Rabbi in England, Australia, and the United States

Teacher at Yeshiva University

Personal life
- Born: October 17, 1901 Vitebsk, Russia
- Died: December 4, 1982 (aged 81)
- Notable work(s): Translations of the Talmud, Midrash Rabbah, and Encyclopedia Talmudit
- Education: University of London, Etz Chaim Yeshiva, Jews College
- Occupation: Rabbi, author, translator, teacher

Religious life
- Religion: Judaism
- Denomination: Orthodox

= Harry Freedman (rabbi) =

British rabbi

Harry Mordecai Freedman (17 October 1901 – 4 December 1982) was a rabbi, author, translator, and teacher. Among his more famous contributions are his translations done for several tractates of the Talmud, Midrash Rabbah, and Encyclopedia Talmudit.

==Biography==
Freedman was born in Vitebsk, Russia in 1901. His family moved to England and he grew up in London. He studied at the Etz Chaim Yeshiva, received a BA from the University of London, semicha from Jews College, and a PHD from the university of London
(in 1923, 1924, and 1930 respectively).
He served in pulpit positions in England, Australia, and the United States, and served as a teacher at Yeshiva University.

==Family==
Freedman was father in law to prominent Melbourne lawyer, Arnold Bloch.

==Published works==
===Translations===
Freedman made several significant contributions as a translator.
- Eight volumes of the Babylonian Talmud as part of the Soncino English edition of the Talmud.
- Midrash Rabbah (10 volumes), with Maurice Simon.
- Several volumes of Menachem Mendel Kasher's Torah Sheleimah, called The Encyclopedia of Biblical Interpretation in English.
- Encyclopedia Talmudica, the English edition of Encyclopedia Talmudit.
- Israel Passover Haggadah, an English Translation of Kasher's הגדה ארצישראלית

===Books===
- One Hundred Years: The Story of the Melbourne Hebrew Congregation 1841-1941 (1941)
- He wrote the commentary for the biblical books of Genesis, Joshua and Jeremiah for the Soncino Books of the Bible
- A commentary on the Pentateuch, published posthumously in 2001.

**WHAT TO WORK ON**.
(1) From the Harry Freedman profile, reproduce the stretch from "- Israel Passover" through "posthumously in 2001.".
(2) According to the Harry Freedman profile, who worked with Freedman on the Midrash Rabbah translation?

**PROVIDED DATA**.
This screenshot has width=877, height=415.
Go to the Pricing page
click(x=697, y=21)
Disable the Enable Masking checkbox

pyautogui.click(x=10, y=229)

**SOLUTION SET**.
(1)
- Israel Passover Haggadah, an English Translation of Kasher's הגדה ארצישראלית

===Books===
- One Hundred Years: The Story of the Melbourne Hebrew Congregation 1841-1941 (1941)
- He wrote the commentary for the biblical books of Genesis, Joshua and Jeremiah for the Soncino Books of the Bible
- A commentary on the Pentateuch, published posthumously in 2001.

(2) Maurice Simon